Paul testified to the importance of this transcendence in his speech in front of the Areopagus in Athens, accounted in our reading from the Acts of the Apostles.  Paul testified about the unknown god to which the Athenians had built a temple.  He testified that this unknown god of the Athenians was “the God who made the world and everything in it, he who is Lord of heaven and earth.”  Furthermore, he testified that the creator of the world cannot be bound in shrines or works of human hands, or even served by human hands.  Paul testified to a God who transcends the conditional tense of daily life.  God “allotted the times of their existence and the boundaries of the places where they would live, so that they would search for God and perhaps grope and find him – though indeed he is not far from each one of us.  For ‘In him we live and move and have our being.’”  Our searching for the transcendent God should not lead us to place our hope in something finite, but it should also not lead us to place our hope in something to come in the future, which is, after all, also finite.  No, the transcendence-sans-eclipse of the hope promised in Easter and Pentecost provides a living hope in the midst of the probabilistic conditional experience of life.

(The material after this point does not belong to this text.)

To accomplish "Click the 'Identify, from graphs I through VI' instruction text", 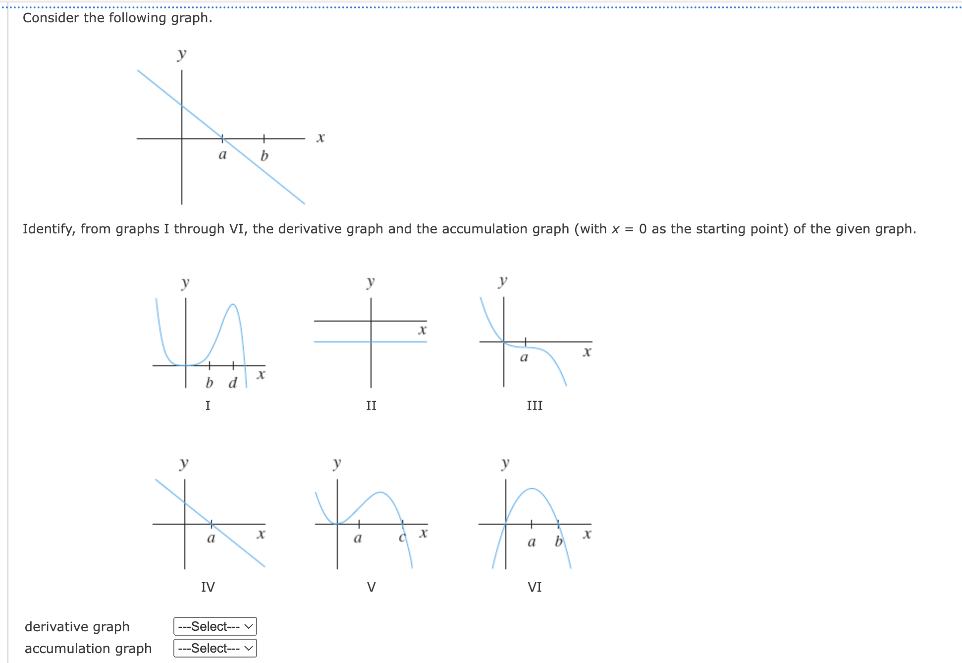I will click(x=469, y=229).
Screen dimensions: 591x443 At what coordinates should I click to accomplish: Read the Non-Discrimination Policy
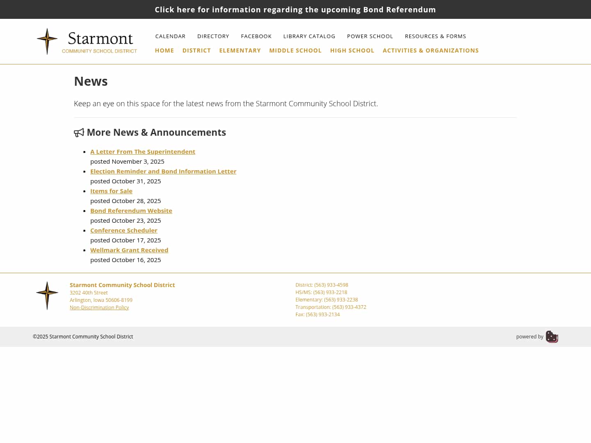tap(99, 307)
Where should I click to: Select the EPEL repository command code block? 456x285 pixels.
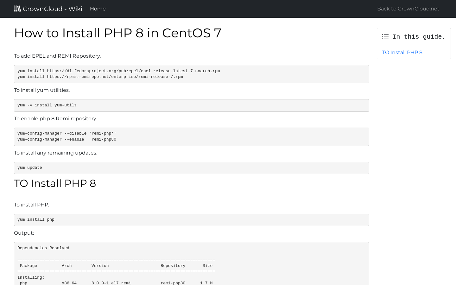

The hope that is in us is not that God will fulfill all of our desires, no matter how mundane or extreme.  It is not even that we will always come out on the preferable side of the probabilities.  No, the hope that is in us does not transcend the conditional character of life by resolving its dichotomies but transcends the conditional character of life without eclipsing that life as it is.  After all, it is the life God gives us and calls good.  Instead, the hope that is in us is the hope of life and love.  “Because I live, you also will live,” Jesus proclaims in the voice of the fourth Evangelist.  “I came that they may have life, and have it abundantly” (John 10: 10).  “They who have my commandments and keep them are those who love me and those who love me will be loved by my Father, and I will love them an reveal myself to them.” 
The good news of Jesus Christ for us today is that life and love are not faint hopes.  They are hopes in the power to overcome the brokenness of life in the conditional tense.  They are movements toward wholeness that draws together not only the preferably possibilities but also those we might wish to avoid.  Life would not be life without death.  Love would not be love without struggle, pain and loss.  “On that day you will know that I am in my Father, and you in me, and I in you.”  And is not the achievement of holding such disparate and diverse realities of life together in a more awesome whole far greater than finding a parking space?  Amen.